If he ever gets to spend a bit more time at home, I think we'll see him experimenting with making tempeh from black beans and other legumes.
I, too, got to play with mycelium--the white stuff you see all over the tempeh at the end of the process and what is underlying most of the mushrooms you see. Mushrooms are to mycelium as apples are to the tree--they're just the fruit that the organism puts out to spread its seeds/spores.
In my workshop, we learned how to prepare a happy environment for oyster mushroom spawn (small amounts of mycelium). There are many ways to do this but for convenience, we used a method where you sterilize a bunch of straw and when it's cooled a bit, mix in the spawn. That mixture is then packed into a plastic bag and you add some air holes so the mycelium can breathe.

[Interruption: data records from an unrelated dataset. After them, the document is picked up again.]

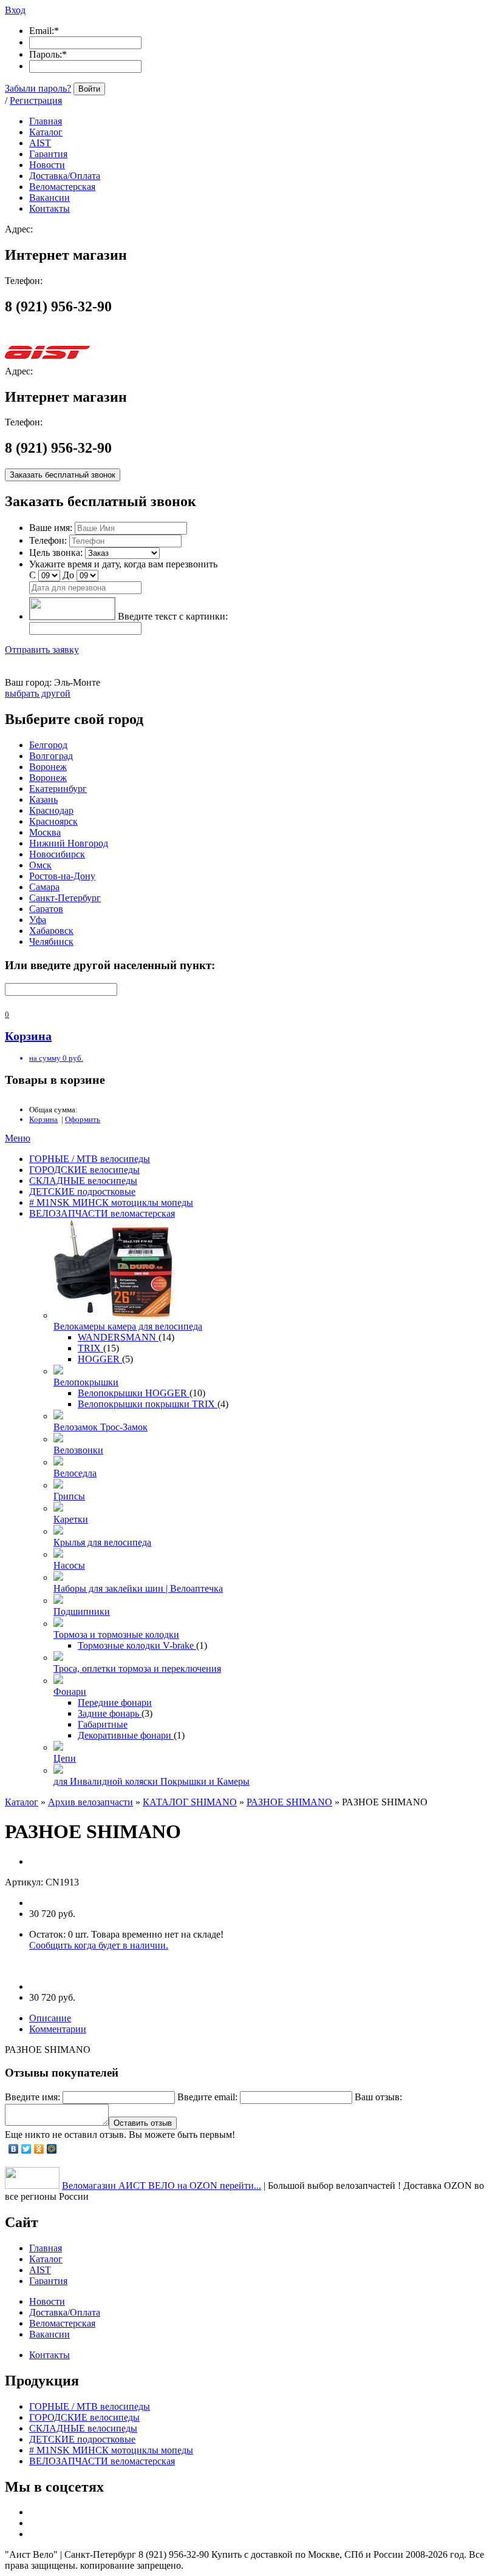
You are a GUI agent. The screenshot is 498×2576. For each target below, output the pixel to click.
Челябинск (51, 941)
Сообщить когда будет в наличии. (98, 1945)
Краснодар (51, 810)
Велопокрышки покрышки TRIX (147, 1404)
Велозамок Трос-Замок (100, 1427)
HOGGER (100, 1359)
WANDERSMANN (118, 1337)
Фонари (69, 1691)
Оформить (82, 1119)
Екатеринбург (58, 788)
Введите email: (207, 2097)
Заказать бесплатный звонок (62, 474)
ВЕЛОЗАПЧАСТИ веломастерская (102, 1213)
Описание (50, 2018)
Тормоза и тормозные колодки (116, 1634)
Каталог (21, 1802)
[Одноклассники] (39, 2149)
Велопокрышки (85, 1382)
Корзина (43, 1119)
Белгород (48, 745)
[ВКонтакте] (13, 2149)
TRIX (90, 1348)
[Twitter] (26, 2149)
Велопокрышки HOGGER (133, 1393)
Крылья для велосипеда (102, 1542)
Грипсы (69, 1496)
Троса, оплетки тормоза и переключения (137, 1668)
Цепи (64, 1758)
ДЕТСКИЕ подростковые (82, 1191)
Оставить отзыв (143, 2123)
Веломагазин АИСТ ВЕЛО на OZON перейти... (161, 2185)
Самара (44, 887)
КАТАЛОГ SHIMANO (190, 1802)
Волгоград (51, 756)
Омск (40, 865)
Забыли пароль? (38, 88)
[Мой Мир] (52, 2149)
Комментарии (57, 2029)
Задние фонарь (110, 1713)
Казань (43, 799)
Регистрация (36, 100)
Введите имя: (32, 2097)
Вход (15, 10)
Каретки (70, 1519)
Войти (89, 88)
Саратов (46, 909)
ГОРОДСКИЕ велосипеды (84, 1170)
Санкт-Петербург (65, 898)
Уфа (37, 919)
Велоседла (75, 1473)
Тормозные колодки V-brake (137, 1645)
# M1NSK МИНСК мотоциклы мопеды (111, 1202)
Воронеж (48, 767)
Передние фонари (115, 1702)
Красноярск (53, 821)
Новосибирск (57, 854)
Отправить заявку (42, 649)
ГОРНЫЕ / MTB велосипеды (89, 1159)
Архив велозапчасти (90, 1802)
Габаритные (103, 1724)
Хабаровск (51, 930)
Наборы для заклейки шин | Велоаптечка (138, 1588)
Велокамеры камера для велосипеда (127, 1326)
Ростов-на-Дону (62, 876)
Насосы (69, 1565)
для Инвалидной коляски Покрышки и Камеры (151, 1781)
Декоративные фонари (126, 1735)
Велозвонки (78, 1450)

Like Jim's tempeh, my oyster mushroom spawn needed a nice, warm but not too warm place to hang out. Since it needed to be in the dark and be undisturbed for a few weeks, we chose a little-used closet. The idea was that as soon as I started seeing pins--the tiny beginnings of mushrooms--I needed to move it into the light. Oysters love light once the mycelium has had a chance to grow by chowing down on some of the straw. Sadly, we kept having cold snaps and the mushrooms just didn't want to come out and play. Until we went on vacation. Sure enough, the pins emerged while we were away. By the time we got back, only a few hardy shrooms developed in the dark room despite many, many pins.
I hung the bag on the shower rod near a window in the guest bathroom and misted the bag each day as instructed in hopes that it might fruit again. A couple of weeks and much warm weather later, new pins emerged.
Within days, many more came out and this time, we got gorgeous mushrooms.
Having missed the last fruiting, we made the most of this one. I dug out a recipe I'd been saving for the occasion: Asparagus and Oyster Mushroom Gratins with Spinach Chiffonade (recipe can be found at Vegetarian Times).
We're hoping that we get at least one more fruiting before the contents of the plastic bag become compost but it's starting to heat up like August this week and that may be too much for our mycelium. Fortunately, I'm getting good at finding oyster mushrooms in the wild. While they're not as elegant-looking at the cultivated ones, they have the distinct advantage of being large. More on my foraging adventures in another post. Some day. Who knows when? Not I.